A Little Bit on Henniker


I was interested in writing about the history of Henniker but didn’t know where this research would take me, primarily because I don’t know much about Henniker to start with. What I found was nothing astonishing, nothing too bombastic. Henniker proved to be just another quaint, beautiful town that helps make New Hampshire, in my opinion, one of the most scenic places in the country.

For anyone who lives in Henniker and is curious what the largest businesses are, the Economic Labor Market Information Bureau lists Pats Peak, the Henniker School district, and New England College as the town’s largest businesses. Skiing and education seem to be at the forefront of the town’s touristic appeal and profitability.

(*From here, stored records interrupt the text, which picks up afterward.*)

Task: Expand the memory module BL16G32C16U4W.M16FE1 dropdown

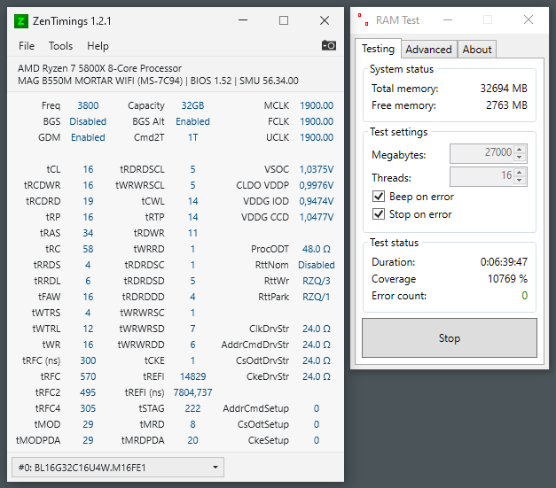Action: 118,468
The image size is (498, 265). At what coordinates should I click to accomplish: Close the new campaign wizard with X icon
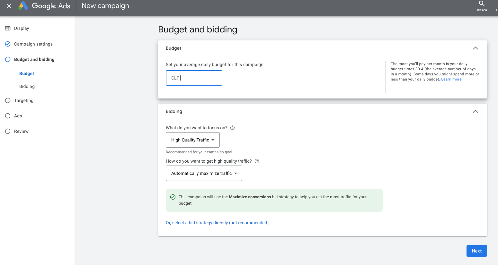(9, 6)
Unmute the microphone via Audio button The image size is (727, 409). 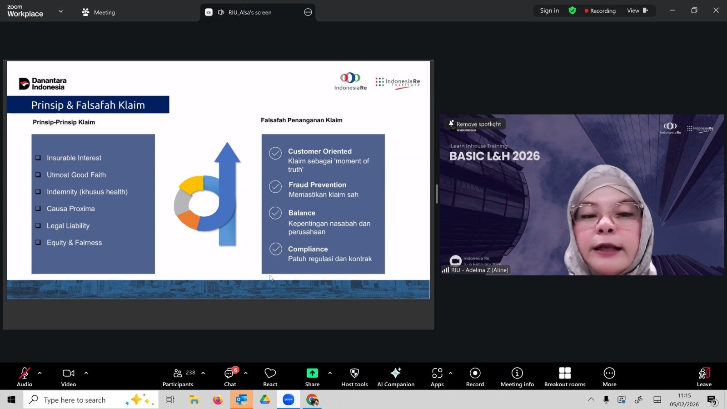point(25,377)
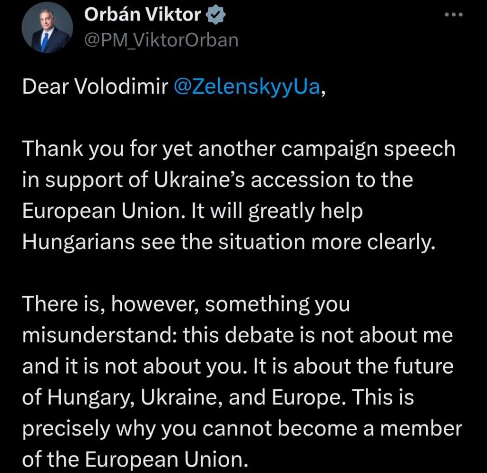The image size is (487, 473).
Task: Click the words "Dear Volodimir"
Action: [95, 87]

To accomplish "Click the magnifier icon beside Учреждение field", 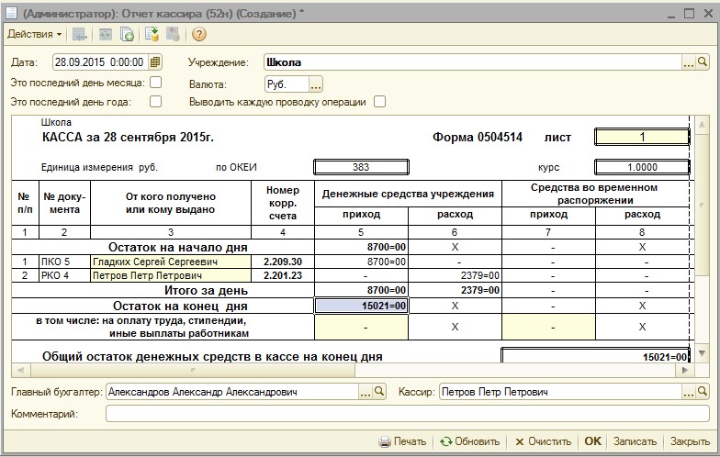I will tap(703, 62).
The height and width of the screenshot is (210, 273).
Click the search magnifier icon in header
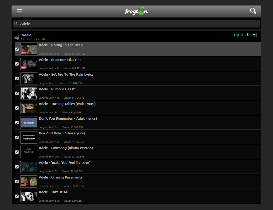[x=253, y=11]
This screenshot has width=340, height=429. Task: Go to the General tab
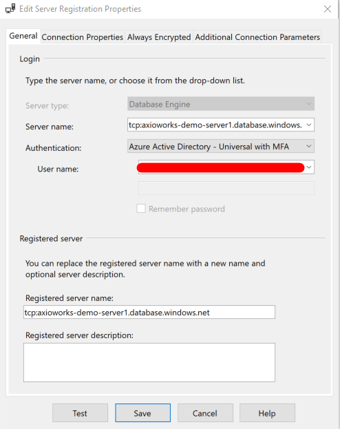[x=23, y=36]
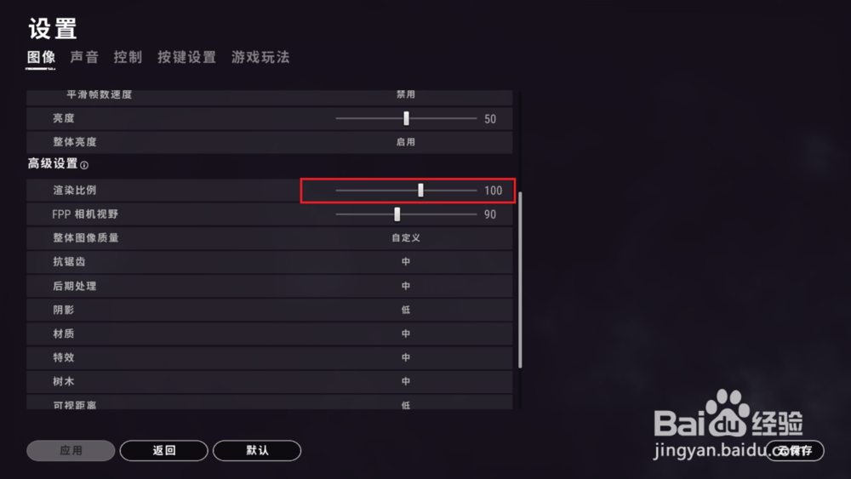Click the settings list vertical scrollbar
Screen dimensions: 851x479
520,279
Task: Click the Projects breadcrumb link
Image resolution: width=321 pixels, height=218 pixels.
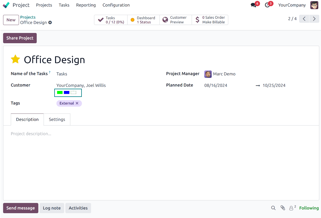Action: (x=28, y=17)
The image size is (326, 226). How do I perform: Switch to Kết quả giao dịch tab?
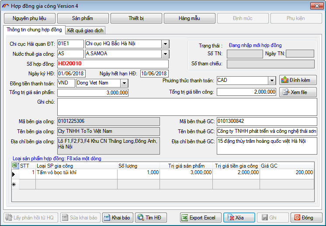point(86,30)
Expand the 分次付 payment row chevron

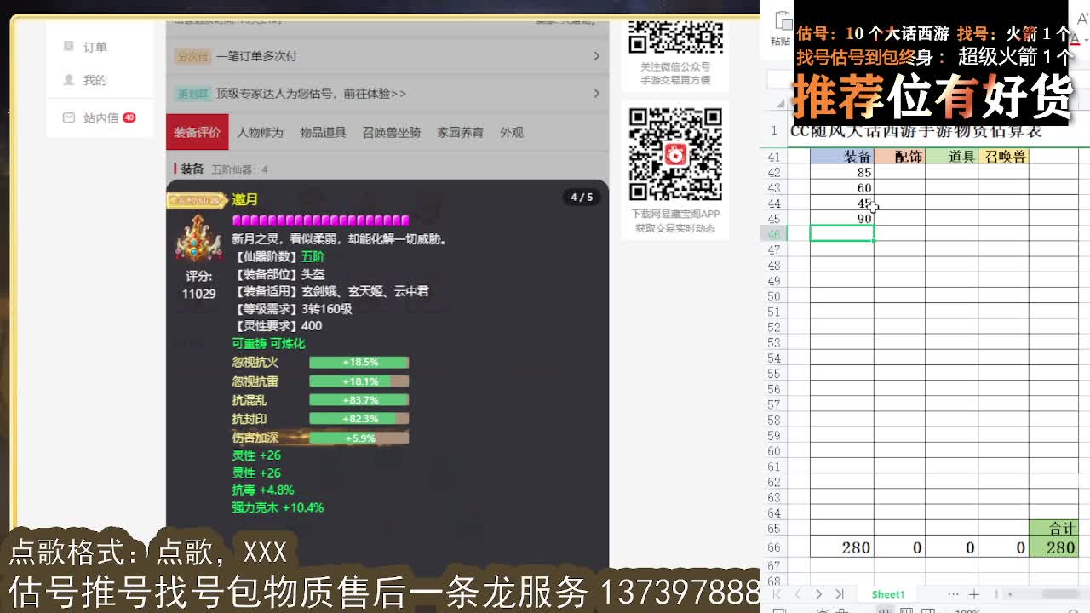(598, 57)
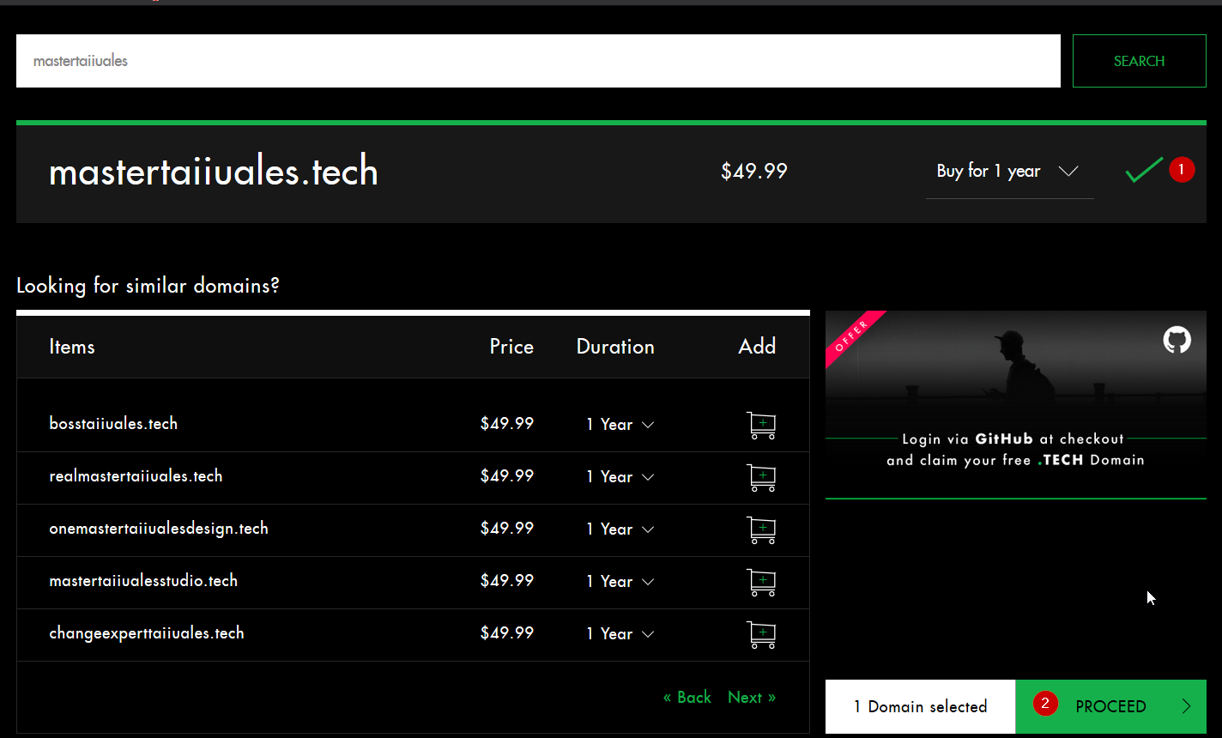Click the cart icon for realmastertaiiuales.tech
The width and height of the screenshot is (1222, 738).
click(x=761, y=478)
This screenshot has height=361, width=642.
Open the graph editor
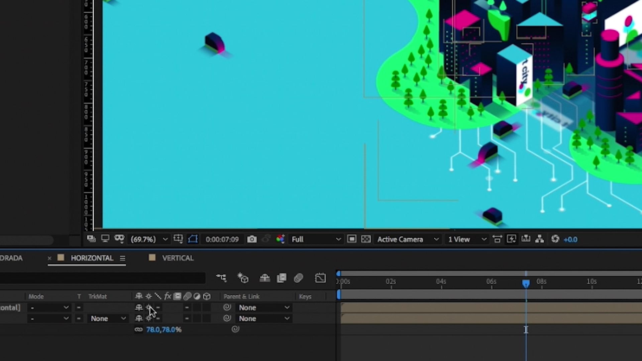click(320, 278)
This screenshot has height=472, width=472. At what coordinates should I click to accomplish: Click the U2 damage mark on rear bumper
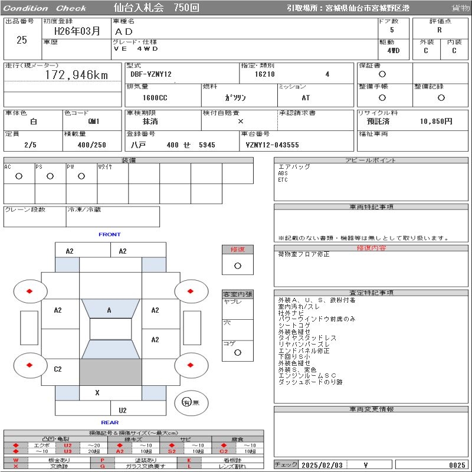pos(123,410)
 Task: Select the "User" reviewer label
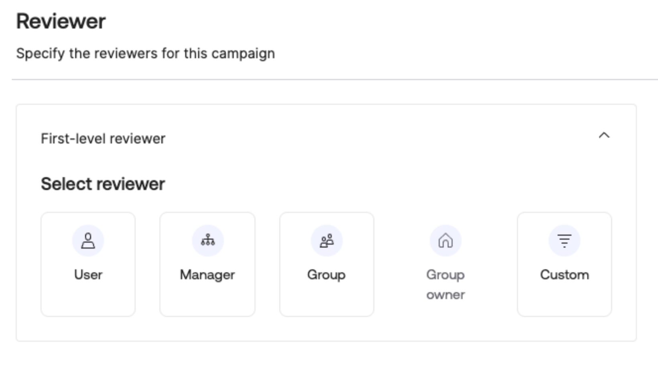[88, 275]
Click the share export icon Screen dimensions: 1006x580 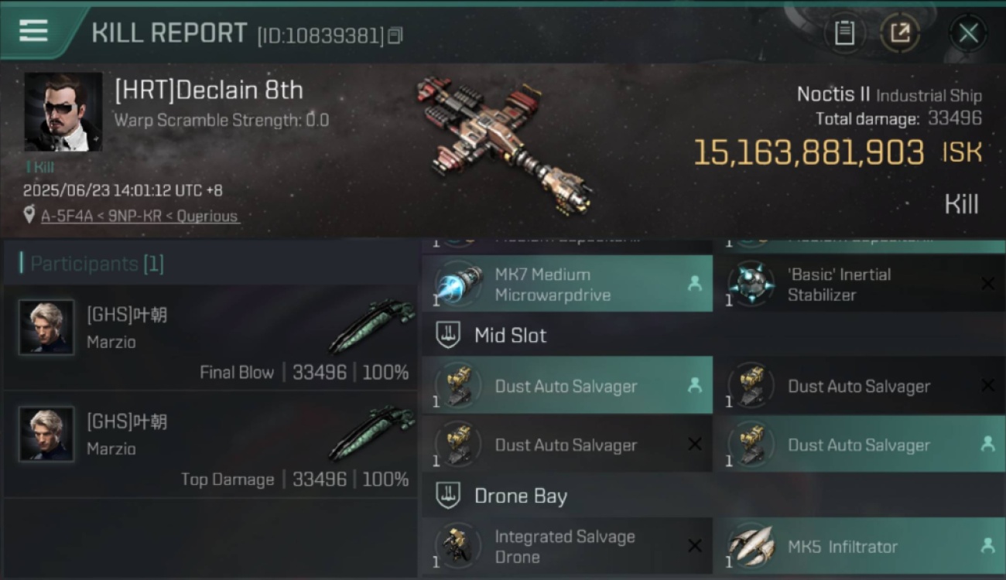coord(899,32)
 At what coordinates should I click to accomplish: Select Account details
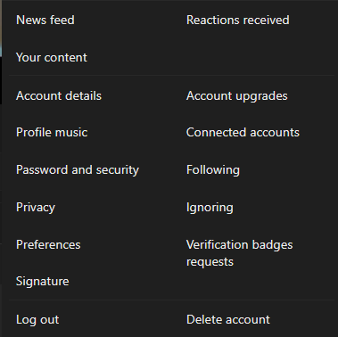pos(59,95)
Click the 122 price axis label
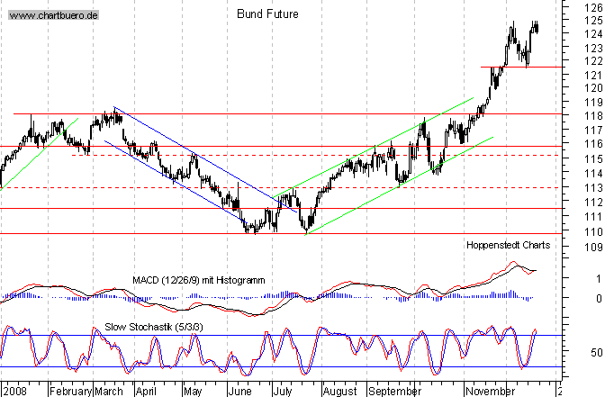The height and width of the screenshot is (397, 605). pos(581,61)
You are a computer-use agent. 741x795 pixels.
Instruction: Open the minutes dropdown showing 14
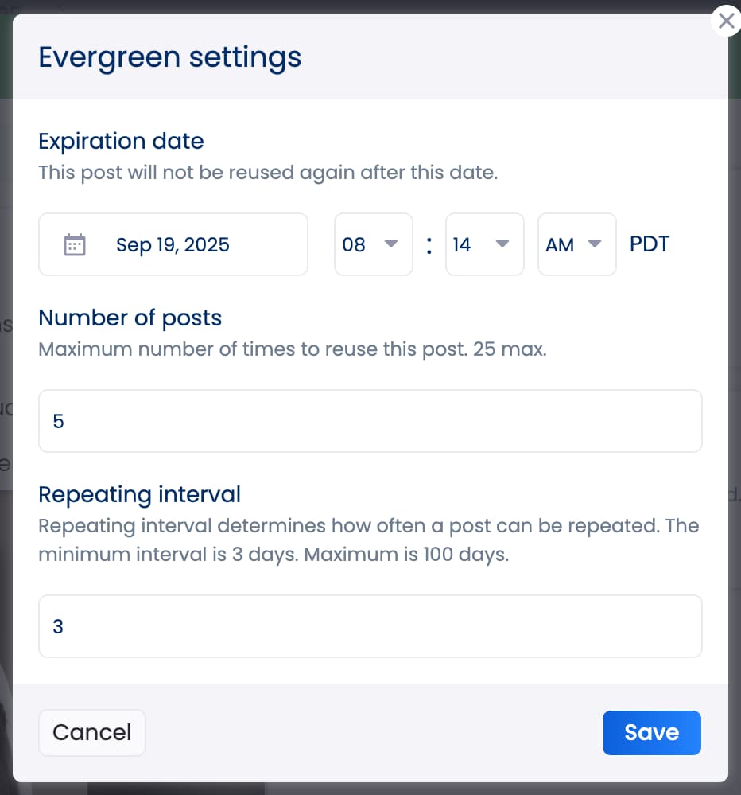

I have never had the pleasure of visiting Pats Peak, nor have I ever been engrossed in the teachings of the Henniker Elementary School, however, I have been to the town’s third largest business, and it’s here that I write about what I have come to see as a great college.

From personal experience, I know that New England College is just about as quaint as the town itself. The reach of it’s buildings extends past Simon Center and into the towns suburbs. There rests a wonderful quad surrounded by various dormitories. What I find most interesting about this quad is the platform that rests in the back which is for, I hear, plays, skits, and other theatrical presentations.

As depressing as COVID can be, the school implements regular COVID-19 precautions such as regular testing, mandatory face masks during indoor proceedings and updated doors where a device is attached to what used to be the “handle” for a student to put their forearm into. The idea being that the hand harbors too much bacteria and using the forearm can circumvent any unwanted germs contracted by the next student.

What’s more, the town proudly owns the title of being “the only Henniker on planet earth.” I found this to be perhaps the town’s creme de la crop when it comes to the “history” of Henniker. This factoid is proudly displayed atop both the towns website and later in the paragraphs on the Economic Market Information Bureau.

Henniker is not a town with bustling traffic, long commutes, or a shabby community. Home to a population of 5,018 in 2019, the town has seen a steady increase in its community over the decades, with a population of just 2,348 in 1970.

The iconic “Contoocook River” enters the town at its south-western side, passing easterly through its centre and leaving the town upon its eastern side.” This river is merely a stepping stone for the other ponds and bodies of water that are home to the town’s fish and enjoyed by fishers. Marine life such as “pick- erel, the perch, the chub, the catfish or horned-pout, and the common eel” (Cogswell) are indicative of a simplistic fishing industry that at least one resident can find divine solace in.

Henniker was incorporated back in the year 1768, when Governor John Wentworth named the town after a fishing merchant by the name of Sir John Henniker. Did Mr. Wentworth know he was awarding such a special title to this town in the form of remembrance to his friend? Assuredly not.

There is much history to be learned about Henniker. If there were more hours in the day, perhaps the beautiful secrets of this town, that only the locals claim to know, might be revealed. Still, Henniker has undoubtedly proved itself as one of New Hampshire’s quaint and community based towns.